— Task —
Repeat the records word for word, starting at the very beginning and ending with the line that contains "Action: pos(1217,19)".

-- start of Dataset --

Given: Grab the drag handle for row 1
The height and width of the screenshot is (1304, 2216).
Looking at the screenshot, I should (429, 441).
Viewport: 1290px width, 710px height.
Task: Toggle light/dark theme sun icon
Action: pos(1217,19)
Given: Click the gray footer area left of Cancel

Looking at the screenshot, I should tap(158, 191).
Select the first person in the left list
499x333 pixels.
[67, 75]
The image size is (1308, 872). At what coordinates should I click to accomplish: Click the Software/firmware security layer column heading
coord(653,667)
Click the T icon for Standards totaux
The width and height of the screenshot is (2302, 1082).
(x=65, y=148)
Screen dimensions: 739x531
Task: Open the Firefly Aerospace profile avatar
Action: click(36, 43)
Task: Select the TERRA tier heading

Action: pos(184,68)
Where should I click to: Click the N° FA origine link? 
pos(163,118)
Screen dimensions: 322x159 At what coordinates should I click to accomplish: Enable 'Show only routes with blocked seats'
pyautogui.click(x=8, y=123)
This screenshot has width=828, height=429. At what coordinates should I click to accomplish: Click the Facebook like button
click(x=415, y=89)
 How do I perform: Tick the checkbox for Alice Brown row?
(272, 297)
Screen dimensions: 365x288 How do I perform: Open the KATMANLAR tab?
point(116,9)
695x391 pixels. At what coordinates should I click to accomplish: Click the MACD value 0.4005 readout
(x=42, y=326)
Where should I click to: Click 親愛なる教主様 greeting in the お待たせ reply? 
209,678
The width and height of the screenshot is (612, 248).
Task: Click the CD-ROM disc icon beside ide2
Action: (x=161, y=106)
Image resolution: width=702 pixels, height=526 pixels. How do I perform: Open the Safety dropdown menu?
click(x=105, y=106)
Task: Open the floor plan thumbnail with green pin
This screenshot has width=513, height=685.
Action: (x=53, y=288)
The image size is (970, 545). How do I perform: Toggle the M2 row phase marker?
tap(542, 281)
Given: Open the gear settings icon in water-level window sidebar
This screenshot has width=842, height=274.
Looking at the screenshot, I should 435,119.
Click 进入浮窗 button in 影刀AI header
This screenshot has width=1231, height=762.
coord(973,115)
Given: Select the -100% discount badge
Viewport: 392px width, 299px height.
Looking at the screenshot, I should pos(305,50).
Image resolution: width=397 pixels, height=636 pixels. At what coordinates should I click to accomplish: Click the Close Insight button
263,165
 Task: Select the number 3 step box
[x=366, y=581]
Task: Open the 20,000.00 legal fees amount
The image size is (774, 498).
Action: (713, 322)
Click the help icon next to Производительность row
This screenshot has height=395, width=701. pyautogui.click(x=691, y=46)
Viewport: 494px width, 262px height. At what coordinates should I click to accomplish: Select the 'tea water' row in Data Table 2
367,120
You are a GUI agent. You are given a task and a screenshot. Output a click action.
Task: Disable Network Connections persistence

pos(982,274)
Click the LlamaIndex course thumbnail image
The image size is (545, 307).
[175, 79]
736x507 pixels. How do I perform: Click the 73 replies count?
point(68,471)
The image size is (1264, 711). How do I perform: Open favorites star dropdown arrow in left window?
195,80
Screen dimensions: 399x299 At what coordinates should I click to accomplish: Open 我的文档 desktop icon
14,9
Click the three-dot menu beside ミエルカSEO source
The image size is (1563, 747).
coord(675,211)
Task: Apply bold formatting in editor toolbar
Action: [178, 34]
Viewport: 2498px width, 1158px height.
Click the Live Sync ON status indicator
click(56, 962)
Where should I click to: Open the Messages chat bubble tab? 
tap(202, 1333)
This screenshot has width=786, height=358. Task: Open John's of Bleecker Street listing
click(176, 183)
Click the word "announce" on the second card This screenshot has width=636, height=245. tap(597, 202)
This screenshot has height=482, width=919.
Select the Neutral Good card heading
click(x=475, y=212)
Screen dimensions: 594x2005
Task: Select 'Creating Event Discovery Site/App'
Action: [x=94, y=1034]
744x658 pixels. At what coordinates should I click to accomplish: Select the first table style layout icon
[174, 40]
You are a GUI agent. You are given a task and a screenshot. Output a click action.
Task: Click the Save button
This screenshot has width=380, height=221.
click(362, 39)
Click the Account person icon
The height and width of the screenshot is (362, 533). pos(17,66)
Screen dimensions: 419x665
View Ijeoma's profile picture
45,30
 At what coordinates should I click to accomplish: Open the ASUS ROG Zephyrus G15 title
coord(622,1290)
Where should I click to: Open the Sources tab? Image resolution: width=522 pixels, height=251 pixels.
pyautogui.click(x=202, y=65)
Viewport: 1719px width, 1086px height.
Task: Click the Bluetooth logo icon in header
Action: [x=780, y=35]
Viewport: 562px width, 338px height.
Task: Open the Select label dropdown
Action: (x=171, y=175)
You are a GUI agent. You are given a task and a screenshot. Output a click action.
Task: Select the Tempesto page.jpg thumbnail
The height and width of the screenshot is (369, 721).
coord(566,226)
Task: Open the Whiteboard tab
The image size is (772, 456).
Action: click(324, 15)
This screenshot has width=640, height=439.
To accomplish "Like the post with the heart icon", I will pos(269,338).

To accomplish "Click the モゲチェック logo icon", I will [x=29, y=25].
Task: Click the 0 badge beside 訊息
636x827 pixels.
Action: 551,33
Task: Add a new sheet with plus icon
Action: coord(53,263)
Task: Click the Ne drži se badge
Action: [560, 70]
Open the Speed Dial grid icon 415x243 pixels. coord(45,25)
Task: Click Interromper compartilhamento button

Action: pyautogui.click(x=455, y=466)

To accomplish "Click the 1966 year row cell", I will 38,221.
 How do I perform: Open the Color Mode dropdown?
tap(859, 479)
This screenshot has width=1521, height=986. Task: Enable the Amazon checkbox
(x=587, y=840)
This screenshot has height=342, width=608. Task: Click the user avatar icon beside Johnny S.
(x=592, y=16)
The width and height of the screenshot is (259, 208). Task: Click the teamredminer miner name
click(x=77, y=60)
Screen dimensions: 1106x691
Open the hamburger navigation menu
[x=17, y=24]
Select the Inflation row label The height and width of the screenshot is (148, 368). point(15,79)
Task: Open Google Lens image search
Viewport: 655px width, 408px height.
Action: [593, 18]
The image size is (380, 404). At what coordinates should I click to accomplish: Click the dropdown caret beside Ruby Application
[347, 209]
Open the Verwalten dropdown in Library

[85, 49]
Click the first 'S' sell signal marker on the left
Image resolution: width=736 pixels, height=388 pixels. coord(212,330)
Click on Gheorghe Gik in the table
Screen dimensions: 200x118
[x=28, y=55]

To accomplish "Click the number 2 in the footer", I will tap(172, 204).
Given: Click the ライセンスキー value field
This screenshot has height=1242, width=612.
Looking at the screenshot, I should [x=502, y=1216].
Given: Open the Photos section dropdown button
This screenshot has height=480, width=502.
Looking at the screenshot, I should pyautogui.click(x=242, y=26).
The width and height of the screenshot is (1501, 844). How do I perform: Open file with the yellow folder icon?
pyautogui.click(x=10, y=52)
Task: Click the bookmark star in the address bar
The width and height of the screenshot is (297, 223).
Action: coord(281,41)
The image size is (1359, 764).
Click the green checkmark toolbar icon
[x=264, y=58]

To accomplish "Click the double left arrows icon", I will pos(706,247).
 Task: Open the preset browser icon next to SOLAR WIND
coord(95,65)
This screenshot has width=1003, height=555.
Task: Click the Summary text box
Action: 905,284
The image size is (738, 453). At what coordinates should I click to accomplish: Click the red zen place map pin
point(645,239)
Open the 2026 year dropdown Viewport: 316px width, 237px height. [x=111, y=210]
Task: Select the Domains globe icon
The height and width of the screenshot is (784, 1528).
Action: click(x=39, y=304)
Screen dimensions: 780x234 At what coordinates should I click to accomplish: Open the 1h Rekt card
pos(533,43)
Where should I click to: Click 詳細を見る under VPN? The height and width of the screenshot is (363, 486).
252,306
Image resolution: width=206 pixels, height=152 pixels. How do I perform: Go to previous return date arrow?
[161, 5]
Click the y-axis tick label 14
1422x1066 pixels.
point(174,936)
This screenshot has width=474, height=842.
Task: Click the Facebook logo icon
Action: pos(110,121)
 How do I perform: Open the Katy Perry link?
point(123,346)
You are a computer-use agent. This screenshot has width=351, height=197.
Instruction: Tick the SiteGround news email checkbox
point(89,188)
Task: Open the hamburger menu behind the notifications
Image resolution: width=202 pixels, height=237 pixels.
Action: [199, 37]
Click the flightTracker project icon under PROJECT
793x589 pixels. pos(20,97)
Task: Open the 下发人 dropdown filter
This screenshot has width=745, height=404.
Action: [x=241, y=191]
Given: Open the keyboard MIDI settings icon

-- end of Dataset --

— The solution —
Given: Grab the drag handle for row 1
The height and width of the screenshot is (1304, 2216).
Looking at the screenshot, I should (429, 441).
Viewport: 1290px width, 710px height.
Task: Toggle light/dark theme sun icon
Action: pos(1217,19)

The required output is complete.